Ohio State University president Michael V. Drake, M.D. delivers his state of the university address in the Saxbe Auditorium at the Moritz College of Law on Jan. 25. Credit: Jack Westerheide | Photo Editor

In his annual university address Thursday, Ohio State President Michael Drake highlighted academic achievements and increased access to affordability.

Drake reflected on a record-high number of graduating students, a diverse freshman class and online programs garnering national accolades.

“Each of these milestones is really terrific, but taken together, the series of accomplishments reflects the university’s outstanding talent and incredible momentum,” Drake said in his speech at Drinko Hall.

One notable topic missing from his address was access to mental health services for students.

This would include the university’s plan to address the influx of students in need of services over the past two academic years, following reports of a six-week wait for individual counseling sessions and increase in appointments scheduled through Student Life’s Counseling and Consultation Services over the past 10 academic years.

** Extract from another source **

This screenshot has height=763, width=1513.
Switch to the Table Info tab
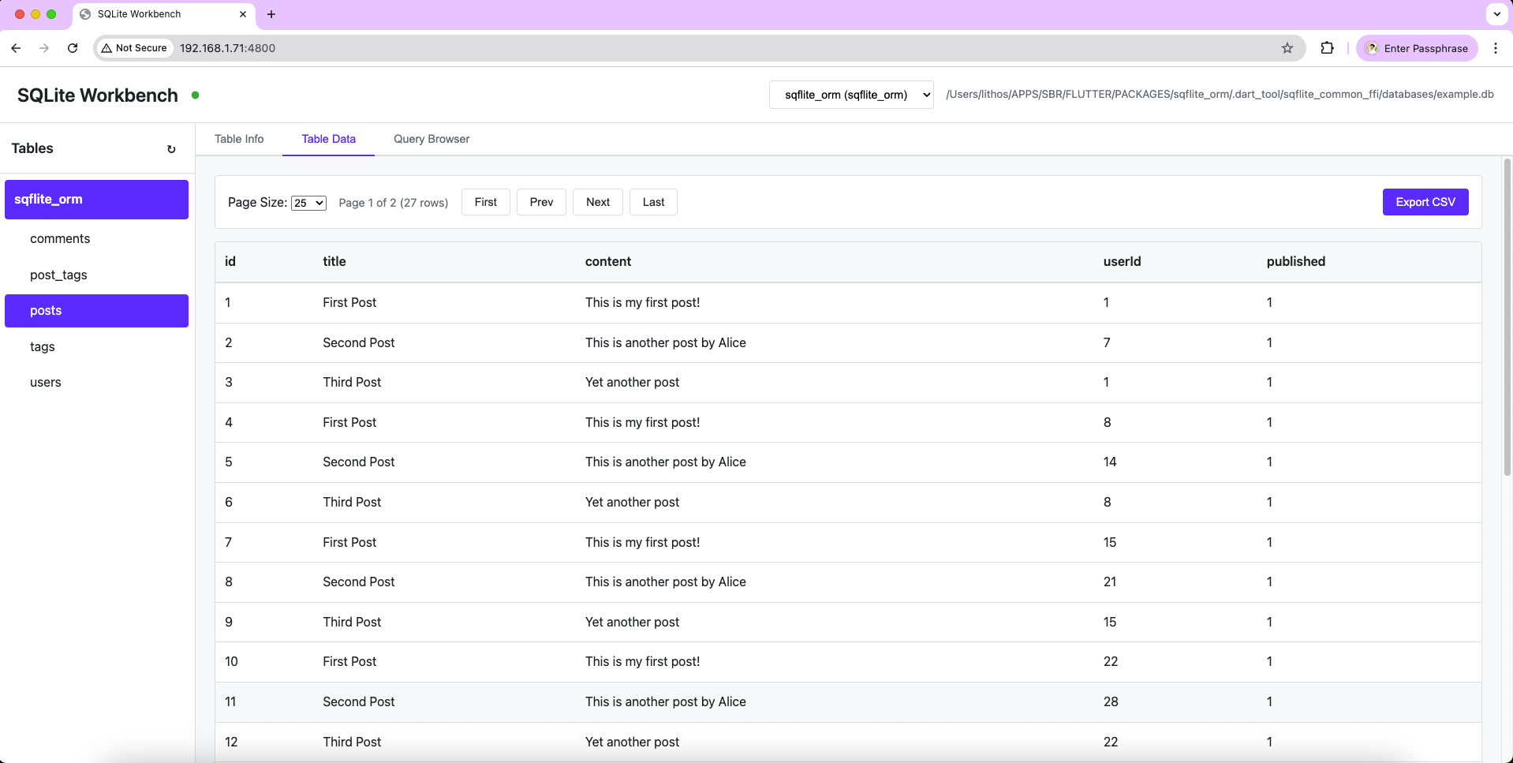click(239, 139)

Stated in a letter to the editor Wednesday, Javaune Adams-Gaston, the senior vice president of student life, said the health and wellbeing of Ohio State students is a “top priority.” Including access to mental health services, Adams-Gaston noted an increase in clinicians employed by CCS and the addition of two new facilities in Lincoln Tower and the North Residential District.

Drake highlighted how teaching will shift in the upcoming academic year with the new classroom technology from Ohio State’s partnership with Apple. The university will provide each incoming freshman with a free iPad Pro.

The changes to need-based aid for low-income students were also mentioned. The university is expanding its presidential affordability and land-grant programs — tuition assistance provided to in-state students — and paying full tuition for all incoming Ohio freshmen eligible for the Pell Grant.

Drake said these plans reflect the broader goals of Time and Change, a strategic plan introduced this summer to move the university into the 21st century.

“We now have an extraordinary opportunity to build on our recognized strengths while investing strategically in areas that directly address what matters most to the broader community,” Drake said.

Throughout his address, Drake reminded the audience of students, staff and faculty members of Ohio State’s impact on communities outside the university.

“What Ohio State does matters,” he said. “It matters to individuals and families across our state, throughout the nation and around the world.”